### Quoted text:
-*-*-
Hudibras depicts three days in the adventures of self-righteous, hypocritical Sir Hudibras and the unprincipled, foolish Ralpho in the former's attempt to marry the Lady and secure her fortune. The friendship between the knight and his squire is repeatedly tested by their diverging religious beliefs. Although both are Puritans, Hudibras supports the Presbyterian faction in favor of reform and an established hierarchy in the church, while Ralpho follows the more liberal, selfgoverning Independents. Butler satirizes both beliefs by presenting lengthy debates between the two in which each abuses logic to gain advantage. Butler similarly ridicules the principles of the secular characters—scientists, politicians, and lawyers—whom Hudibras and Ralpho encounter. The poem concludes with the rejection of Hudibras by the Lady, who subjects her suitor to a discourse on the superior intelligence of women in matters of politics and religion. The hudibrastic verse form, which derives its name from Hudibras, features octosyllabic couplets of deliberately awkward rhythm and unconventional rhymes (such as "ecclesiastic" and "instead of a stick"), a style intended by Butler to produce a comic effect. Much like Hudibras, Butler's prose "Characters," written between 1665 and 1669 and published in The Genuine Remains in 1759, satirically examines the moral values and manners of various characters and personality types. George Wasserman has suggested that Butler's "Characters" portrays both "man's need to deceive himself and his ingenuity in the use of reason to devise means of deceiving others" and is therefore, like Hudibras, "firmly rooted in the moral assumptions of their author."
-*-*-
### Dataset content:
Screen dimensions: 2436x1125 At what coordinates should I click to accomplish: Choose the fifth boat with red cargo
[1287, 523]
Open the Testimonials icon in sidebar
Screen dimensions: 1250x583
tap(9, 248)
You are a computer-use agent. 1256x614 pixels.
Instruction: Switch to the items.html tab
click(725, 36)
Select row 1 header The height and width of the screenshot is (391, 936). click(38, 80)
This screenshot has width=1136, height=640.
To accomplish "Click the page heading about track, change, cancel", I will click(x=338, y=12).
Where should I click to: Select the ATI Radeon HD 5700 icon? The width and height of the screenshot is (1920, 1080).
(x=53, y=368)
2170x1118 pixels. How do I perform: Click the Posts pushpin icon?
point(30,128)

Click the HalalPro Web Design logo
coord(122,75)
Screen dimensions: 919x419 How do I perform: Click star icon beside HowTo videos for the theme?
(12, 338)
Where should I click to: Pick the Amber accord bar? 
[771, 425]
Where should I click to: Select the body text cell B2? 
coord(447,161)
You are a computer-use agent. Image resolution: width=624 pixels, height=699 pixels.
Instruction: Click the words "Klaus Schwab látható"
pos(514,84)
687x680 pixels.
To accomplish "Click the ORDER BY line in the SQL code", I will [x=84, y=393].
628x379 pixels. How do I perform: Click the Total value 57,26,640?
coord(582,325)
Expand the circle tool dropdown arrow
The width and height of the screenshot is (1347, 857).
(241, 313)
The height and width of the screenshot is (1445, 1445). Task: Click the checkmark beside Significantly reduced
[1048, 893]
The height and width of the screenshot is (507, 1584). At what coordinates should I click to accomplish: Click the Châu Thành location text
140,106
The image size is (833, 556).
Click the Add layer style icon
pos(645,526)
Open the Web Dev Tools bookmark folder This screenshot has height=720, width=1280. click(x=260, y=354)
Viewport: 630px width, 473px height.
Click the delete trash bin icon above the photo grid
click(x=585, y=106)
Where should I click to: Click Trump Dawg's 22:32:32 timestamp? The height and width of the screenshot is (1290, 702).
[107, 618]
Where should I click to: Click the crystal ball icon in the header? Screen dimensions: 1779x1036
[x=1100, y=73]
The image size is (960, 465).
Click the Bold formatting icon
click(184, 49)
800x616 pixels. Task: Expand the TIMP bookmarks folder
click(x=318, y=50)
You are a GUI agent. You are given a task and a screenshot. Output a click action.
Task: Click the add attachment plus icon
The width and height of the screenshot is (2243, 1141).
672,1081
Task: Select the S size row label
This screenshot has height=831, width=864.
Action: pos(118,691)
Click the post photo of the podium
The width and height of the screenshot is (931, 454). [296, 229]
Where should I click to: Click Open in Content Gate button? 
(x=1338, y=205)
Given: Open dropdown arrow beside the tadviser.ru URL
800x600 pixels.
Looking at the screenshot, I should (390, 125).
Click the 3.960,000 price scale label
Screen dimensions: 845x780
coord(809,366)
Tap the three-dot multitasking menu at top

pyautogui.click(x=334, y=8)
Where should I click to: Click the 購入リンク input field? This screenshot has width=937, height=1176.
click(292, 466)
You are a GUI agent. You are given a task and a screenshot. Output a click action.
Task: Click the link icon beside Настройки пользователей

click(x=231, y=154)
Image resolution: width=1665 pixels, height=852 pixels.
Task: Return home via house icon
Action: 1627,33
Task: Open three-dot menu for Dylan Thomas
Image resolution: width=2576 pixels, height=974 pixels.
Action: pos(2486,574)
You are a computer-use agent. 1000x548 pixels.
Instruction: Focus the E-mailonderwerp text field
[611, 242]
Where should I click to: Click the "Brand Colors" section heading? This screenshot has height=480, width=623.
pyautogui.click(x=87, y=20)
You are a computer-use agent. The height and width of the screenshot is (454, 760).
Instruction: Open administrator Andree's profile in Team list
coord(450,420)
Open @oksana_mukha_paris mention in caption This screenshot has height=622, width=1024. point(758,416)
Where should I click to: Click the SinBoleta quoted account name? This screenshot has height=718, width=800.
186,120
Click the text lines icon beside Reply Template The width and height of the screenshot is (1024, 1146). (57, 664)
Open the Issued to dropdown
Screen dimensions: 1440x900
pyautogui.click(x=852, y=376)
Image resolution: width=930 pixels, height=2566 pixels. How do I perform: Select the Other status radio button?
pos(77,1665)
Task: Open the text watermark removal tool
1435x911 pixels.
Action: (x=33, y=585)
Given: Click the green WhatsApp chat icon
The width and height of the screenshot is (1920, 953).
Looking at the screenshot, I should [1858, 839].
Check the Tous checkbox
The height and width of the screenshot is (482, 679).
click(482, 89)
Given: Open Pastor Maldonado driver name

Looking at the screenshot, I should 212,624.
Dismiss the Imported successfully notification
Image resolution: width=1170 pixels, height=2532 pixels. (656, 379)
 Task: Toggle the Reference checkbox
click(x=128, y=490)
-*-*-
Carry on the passage about Butler's Hudibras and "Characters" from its final sentence.

Early critics, including John Dryden and Joseph Addison, disparaged the verse form of Hudibras as doggerel. While subsequent criticism has tended to focus on the content, rather than the style, of the poem, twentieth-century commentators John Wilders and Ian Jack have maintained that Butler's cacophonous style aptly reflects the discord between the poet's views and those of this age, as well as his intent to mock literary as well as social conventions. Many critics suggest that the people and ideas in Butler's works, and the contempt he displayed toward them, were largely inspired by the contentious period in which the author lived. Thus rooted in the particularities of an increasingly distant age, Butler's works have often been regarded as possessing diminishing appeal. Hudibras, however, retains the esteem of literary historians, both as a contribution to the development of satire and as a commentary on political and religious issues during the seventeenth century.
Hudibras. The First Part (poetry) 1663
Hudibras. The Second Part (poetry) 1664
Hudibras. The Third and Last Part (poetry) 1678
The Genuine Remains in Verse and Prose (poetry and prose) 1759
Characters and Passages from Note-Books (prose) 1908
Satires and Miscellaneous Poetry and Prose (poetry and prose) 1928
Samuel Butler: Prose Observations (prose) 1979
SOURCE: "From the Eclipse of Satire to Butler," in English Satire and Satirists, J. M. Dent & Sons, Ltd., 1925, pp. 120-44.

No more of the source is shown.